- Exercise instructions: In the records below, how many lines hold the word "computer"? Give only the number.
--- Material for this task Enclosed Below ---
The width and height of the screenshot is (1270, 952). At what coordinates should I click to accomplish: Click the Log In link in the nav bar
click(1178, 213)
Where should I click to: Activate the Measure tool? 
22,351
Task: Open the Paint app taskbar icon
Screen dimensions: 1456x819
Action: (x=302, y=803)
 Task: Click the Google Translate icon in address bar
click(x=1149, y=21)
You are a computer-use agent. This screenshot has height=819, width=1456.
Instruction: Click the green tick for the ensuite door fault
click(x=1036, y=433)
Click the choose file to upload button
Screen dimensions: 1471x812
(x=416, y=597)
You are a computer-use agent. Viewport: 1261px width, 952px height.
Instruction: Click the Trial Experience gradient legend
--- End of Enclosed Material for this task ---
- Solution to this exercise: 2